**PROBLEM STATEMENT:**
Retype each entry below precisely as it reads.
+++ MATERIAL FOR THIS TASK
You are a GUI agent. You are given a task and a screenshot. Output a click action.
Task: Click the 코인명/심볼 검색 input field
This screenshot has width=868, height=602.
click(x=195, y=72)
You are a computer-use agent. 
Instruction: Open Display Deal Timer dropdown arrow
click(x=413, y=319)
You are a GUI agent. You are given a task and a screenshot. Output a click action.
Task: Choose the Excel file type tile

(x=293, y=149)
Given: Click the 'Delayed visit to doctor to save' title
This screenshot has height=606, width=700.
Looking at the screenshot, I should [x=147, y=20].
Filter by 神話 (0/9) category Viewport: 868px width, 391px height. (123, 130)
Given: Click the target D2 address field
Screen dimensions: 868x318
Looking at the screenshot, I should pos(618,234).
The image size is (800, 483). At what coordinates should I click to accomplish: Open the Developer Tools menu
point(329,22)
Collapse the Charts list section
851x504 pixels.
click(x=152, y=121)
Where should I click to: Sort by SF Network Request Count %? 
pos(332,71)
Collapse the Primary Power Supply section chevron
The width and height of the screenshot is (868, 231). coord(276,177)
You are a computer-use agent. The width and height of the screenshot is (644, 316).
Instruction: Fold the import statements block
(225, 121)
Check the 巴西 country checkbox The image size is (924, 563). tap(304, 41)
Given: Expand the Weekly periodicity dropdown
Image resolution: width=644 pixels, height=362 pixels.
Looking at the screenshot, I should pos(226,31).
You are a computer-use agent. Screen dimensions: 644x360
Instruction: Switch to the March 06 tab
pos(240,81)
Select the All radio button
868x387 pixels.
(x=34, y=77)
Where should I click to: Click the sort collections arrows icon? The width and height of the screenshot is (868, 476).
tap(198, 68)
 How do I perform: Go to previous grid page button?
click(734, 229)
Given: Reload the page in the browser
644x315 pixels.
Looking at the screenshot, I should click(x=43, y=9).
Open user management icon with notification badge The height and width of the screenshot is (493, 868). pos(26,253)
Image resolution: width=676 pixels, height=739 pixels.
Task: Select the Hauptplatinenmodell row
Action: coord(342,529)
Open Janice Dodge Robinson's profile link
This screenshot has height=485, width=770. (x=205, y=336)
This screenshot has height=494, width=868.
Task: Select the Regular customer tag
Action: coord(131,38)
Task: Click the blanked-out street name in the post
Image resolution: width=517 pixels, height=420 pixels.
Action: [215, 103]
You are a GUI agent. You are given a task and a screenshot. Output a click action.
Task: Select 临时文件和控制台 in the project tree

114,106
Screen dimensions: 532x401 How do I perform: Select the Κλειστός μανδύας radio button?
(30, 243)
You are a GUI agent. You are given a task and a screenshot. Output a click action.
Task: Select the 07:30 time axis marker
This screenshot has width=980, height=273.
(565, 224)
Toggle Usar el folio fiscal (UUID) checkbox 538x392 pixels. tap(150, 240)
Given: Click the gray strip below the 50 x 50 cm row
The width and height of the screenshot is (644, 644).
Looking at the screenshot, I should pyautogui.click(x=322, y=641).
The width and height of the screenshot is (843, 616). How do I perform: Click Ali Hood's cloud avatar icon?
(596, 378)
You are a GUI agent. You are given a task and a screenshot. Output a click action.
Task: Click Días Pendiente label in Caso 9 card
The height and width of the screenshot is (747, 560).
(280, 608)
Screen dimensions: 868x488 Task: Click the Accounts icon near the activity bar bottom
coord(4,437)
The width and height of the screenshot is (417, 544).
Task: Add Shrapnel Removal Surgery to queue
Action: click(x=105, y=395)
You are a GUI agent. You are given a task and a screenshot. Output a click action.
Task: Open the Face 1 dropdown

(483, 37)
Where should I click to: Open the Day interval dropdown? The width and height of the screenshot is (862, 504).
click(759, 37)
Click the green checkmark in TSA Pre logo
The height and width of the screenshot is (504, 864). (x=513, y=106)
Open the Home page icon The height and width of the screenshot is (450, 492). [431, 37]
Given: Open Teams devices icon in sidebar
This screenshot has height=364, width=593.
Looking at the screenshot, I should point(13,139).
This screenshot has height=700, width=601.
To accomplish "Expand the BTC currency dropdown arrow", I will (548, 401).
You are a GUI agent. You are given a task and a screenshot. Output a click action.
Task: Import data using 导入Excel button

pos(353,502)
++++++
**TASK OUTPUT:**
You are a GUI agent. You are given a task and a screenshot. Output a click action.
Task: Click the 코인명/심볼 검색 input field
This screenshot has width=868, height=602.
click(x=195, y=72)
You are a computer-use agent. 
Instruction: Open Display Deal Timer dropdown arrow
click(x=413, y=319)
You are a GUI agent. You are given a task and a screenshot. Output a click action.
Task: Choose the Excel file type tile

(x=293, y=149)
Given: Click the 'Delayed visit to doctor to save' title
This screenshot has height=606, width=700.
Looking at the screenshot, I should [x=147, y=20].
Filter by 神話 (0/9) category Viewport: 868px width, 391px height. (123, 130)
Given: Click the target D2 address field
Screen dimensions: 868x318
Looking at the screenshot, I should pos(618,234).
The image size is (800, 483). At what coordinates should I click to accomplish: Open the Developer Tools menu
point(329,22)
Collapse the Charts list section
851x504 pixels.
click(x=152, y=121)
Where should I click to: Sort by SF Network Request Count %? 
pos(332,71)
Collapse the Primary Power Supply section chevron
The width and height of the screenshot is (868, 231). coord(276,177)
You are a computer-use agent. The width and height of the screenshot is (644, 316).
Instruction: Fold the import statements block
(225, 121)
Check the 巴西 country checkbox The image size is (924, 563). tap(304, 41)
Given: Expand the Weekly periodicity dropdown
Image resolution: width=644 pixels, height=362 pixels.
Looking at the screenshot, I should pos(226,31).
You are a computer-use agent. Screen dimensions: 644x360
Instruction: Switch to the March 06 tab
pos(240,81)
Select the All radio button
868x387 pixels.
(x=34, y=77)
Where should I click to: Click the sort collections arrows icon? The width and height of the screenshot is (868, 476).
tap(198, 68)
 How do I perform: Go to previous grid page button?
click(734, 229)
Given: Reload the page in the browser
644x315 pixels.
Looking at the screenshot, I should click(x=43, y=9).
Open user management icon with notification badge The height and width of the screenshot is (493, 868). pos(26,253)
Image resolution: width=676 pixels, height=739 pixels.
Task: Select the Hauptplatinenmodell row
Action: coord(342,529)
Open Janice Dodge Robinson's profile link
This screenshot has height=485, width=770. (x=205, y=336)
This screenshot has height=494, width=868.
Task: Select the Regular customer tag
Action: coord(131,38)
Task: Click the blanked-out street name in the post
Image resolution: width=517 pixels, height=420 pixels.
Action: [215, 103]
You are a GUI agent. You are given a task and a screenshot. Output a click action.
Task: Select 临时文件和控制台 in the project tree

114,106
Screen dimensions: 532x401 How do I perform: Select the Κλειστός μανδύας radio button?
(30, 243)
You are a GUI agent. You are given a task and a screenshot. Output a click action.
Task: Select the 07:30 time axis marker
This screenshot has width=980, height=273.
(565, 224)
Toggle Usar el folio fiscal (UUID) checkbox 538x392 pixels. tap(150, 240)
Given: Click the gray strip below the 50 x 50 cm row
The width and height of the screenshot is (644, 644).
Looking at the screenshot, I should pyautogui.click(x=322, y=641).
The width and height of the screenshot is (843, 616). How do I perform: Click Ali Hood's cloud avatar icon?
(596, 378)
You are a GUI agent. You are given a task and a screenshot. Output a click action.
Task: Click Días Pendiente label in Caso 9 card
The height and width of the screenshot is (747, 560).
(280, 608)
Screen dimensions: 868x488 Task: Click the Accounts icon near the activity bar bottom
coord(4,437)
The width and height of the screenshot is (417, 544).
Task: Add Shrapnel Removal Surgery to queue
Action: click(x=105, y=395)
You are a GUI agent. You are given a task and a screenshot. Output a click action.
Task: Open the Face 1 dropdown

(483, 37)
Where should I click to: Open the Day interval dropdown? The width and height of the screenshot is (862, 504).
click(759, 37)
Click the green checkmark in TSA Pre logo
The height and width of the screenshot is (504, 864). (x=513, y=106)
Open the Home page icon The height and width of the screenshot is (450, 492). [431, 37]
Given: Open Teams devices icon in sidebar
This screenshot has height=364, width=593.
Looking at the screenshot, I should point(13,139).
This screenshot has height=700, width=601.
To accomplish "Expand the BTC currency dropdown arrow", I will (548, 401).
You are a GUI agent. You are given a task and a screenshot. Output a click action.
Task: Import data using 导入Excel button

pos(353,502)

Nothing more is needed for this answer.